What’s Earned

DISCLAIMER: The opinions represented in this post are my own as an alumna of Central Michigan University. I do not claim to speak for current students, faculty, or other alumni unless otherwise state

The Faculty Association at Central Michigan University (my Alma Mater) began a strike this morning after being without a contract since the end of June. Bargaining between the union and the university’s administration failed to result in a new contract, and here we are. The FA is made up of tenured and tenure-track professors who do far more than teach classes and hold office hours. These men and women also serve on committees that make the colleges within the university run, advise undergraduate and graduate students, grade papers and tests, and do research and/or get published as part of their job at the university. All of this amounts to many more hours of work each week than those spent in the classroom teaching classes. Is a livable wage really a lot to ask for all this work?
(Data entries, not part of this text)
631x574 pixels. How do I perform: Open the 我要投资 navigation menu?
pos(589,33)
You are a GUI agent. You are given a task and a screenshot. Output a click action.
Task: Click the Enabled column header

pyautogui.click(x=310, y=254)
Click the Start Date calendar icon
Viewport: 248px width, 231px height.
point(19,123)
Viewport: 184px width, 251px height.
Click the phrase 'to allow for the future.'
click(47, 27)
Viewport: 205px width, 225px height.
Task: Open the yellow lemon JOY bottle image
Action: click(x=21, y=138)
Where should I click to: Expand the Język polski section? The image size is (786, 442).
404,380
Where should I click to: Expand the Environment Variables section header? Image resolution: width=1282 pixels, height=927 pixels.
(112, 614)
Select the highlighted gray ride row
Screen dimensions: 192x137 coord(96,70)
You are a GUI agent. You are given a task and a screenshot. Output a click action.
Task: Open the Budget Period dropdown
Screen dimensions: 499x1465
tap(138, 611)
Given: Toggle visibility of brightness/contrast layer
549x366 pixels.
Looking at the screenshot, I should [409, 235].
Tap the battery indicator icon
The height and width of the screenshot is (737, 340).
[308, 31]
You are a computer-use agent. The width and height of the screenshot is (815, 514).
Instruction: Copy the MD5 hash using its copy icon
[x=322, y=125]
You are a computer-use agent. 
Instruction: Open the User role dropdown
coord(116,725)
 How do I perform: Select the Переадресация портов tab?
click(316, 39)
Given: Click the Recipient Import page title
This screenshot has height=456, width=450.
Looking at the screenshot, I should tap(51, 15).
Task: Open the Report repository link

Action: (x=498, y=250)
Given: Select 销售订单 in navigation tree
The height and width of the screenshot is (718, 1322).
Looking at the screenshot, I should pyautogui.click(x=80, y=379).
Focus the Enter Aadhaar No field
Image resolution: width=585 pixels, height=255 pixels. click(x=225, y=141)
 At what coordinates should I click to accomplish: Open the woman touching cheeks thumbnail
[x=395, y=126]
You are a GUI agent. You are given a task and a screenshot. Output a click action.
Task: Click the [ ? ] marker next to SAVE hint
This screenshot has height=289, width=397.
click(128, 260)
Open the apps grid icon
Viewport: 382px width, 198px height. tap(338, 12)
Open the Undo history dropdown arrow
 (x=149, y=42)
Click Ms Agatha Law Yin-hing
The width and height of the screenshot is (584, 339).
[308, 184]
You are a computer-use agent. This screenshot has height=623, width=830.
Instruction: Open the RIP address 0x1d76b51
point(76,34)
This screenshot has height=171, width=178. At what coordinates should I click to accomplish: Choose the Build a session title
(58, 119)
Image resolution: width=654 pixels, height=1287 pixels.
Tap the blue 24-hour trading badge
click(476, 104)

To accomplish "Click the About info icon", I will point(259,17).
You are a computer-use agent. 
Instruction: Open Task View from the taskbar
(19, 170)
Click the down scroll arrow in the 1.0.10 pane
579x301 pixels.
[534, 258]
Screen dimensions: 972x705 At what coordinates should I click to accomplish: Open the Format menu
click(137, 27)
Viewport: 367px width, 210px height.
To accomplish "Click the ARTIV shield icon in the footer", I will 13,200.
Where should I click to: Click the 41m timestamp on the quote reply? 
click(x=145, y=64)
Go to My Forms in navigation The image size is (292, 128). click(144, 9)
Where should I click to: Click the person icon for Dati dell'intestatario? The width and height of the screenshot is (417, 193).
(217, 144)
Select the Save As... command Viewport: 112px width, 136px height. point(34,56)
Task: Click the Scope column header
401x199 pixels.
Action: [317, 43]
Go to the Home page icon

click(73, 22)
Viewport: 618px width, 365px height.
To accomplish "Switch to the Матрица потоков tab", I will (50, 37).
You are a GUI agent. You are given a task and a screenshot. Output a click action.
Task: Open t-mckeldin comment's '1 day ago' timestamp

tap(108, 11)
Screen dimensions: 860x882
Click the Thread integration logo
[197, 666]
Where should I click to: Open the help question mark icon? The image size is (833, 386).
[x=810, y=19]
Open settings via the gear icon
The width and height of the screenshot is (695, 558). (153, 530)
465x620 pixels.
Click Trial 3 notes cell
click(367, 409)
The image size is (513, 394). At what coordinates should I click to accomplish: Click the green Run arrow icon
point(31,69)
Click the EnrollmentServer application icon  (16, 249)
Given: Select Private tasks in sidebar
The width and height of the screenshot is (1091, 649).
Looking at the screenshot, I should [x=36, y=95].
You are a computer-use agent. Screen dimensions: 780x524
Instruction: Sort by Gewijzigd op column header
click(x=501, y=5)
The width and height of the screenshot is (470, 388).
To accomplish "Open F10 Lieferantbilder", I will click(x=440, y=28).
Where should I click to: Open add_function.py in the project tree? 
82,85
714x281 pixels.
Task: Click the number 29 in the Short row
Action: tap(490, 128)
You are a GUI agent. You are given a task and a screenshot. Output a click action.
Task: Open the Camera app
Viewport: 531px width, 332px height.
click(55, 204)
Outside of the Friends of CMU Faculty group on Facebook, I’ve been seeing a lot of students bashing the FACULTY for their “greediness” in seeking to maintain a livable wage. They may seek a raise now because the administration rejected their offer to take no pay increase if tuition remained at the same rates as during the 2010-2011 school year, but they did make that offer so that STUDENTS would not have to pay more. The administration’s offer is basically a 20% DECREASE in pay because the faculty will have to pay more into their health care.

Now, a lot of comments have been made about how districts all over the state and country are requiring employees to pay more of their health care costs. Believe me, I know. My mom is a teacher consultant and my dad is a retired teacher. I am well aware of what goes on in education. I am also well aware that cuts are most commonly made among teachers and other employees rather than among administration. My mom is dealing with figuring out how to support her family without knowing what her take home pay will look like this year, but knowing she’s paying more into health care. It’s a legitimate concern – it’s not a small amount of money, and the cost of living keeps rising. These circumstances affect CMU’s faculty as well.

The vast majority of complaints I’ve seen are about the lack of classes due to the strike. People are worried about graduating and feeling like they’re paying a lot of money for classes that aren’t happening. While I can understand these views, I’d like to point out that people don’t complain when classes are cancelled because of a teacher’s illness, snow, a power outage, etc. Most rejoice at the day off. Now, this is a slightly different circumstance. It’s on a bigger scale than illness and is a choice made by the faculty. However, it’s a choice that the faculty has made in order to stand up for what they – and I – believe is right. I don’t think it’s fair for students or community members to expect the faculty¬† to let the administration walk all over them simply because classes were supposed to start today. Those voicing a wish for the faculty to go back to work before a fair contract is even being negotiated should take a look in a mirror. While they’re busy spouting off nonsense about greedy faculty, who’s really being selfish? I sincerely hope these students are simply flinging these accusations about as a result of misinformation rather than voicing an educated opinion.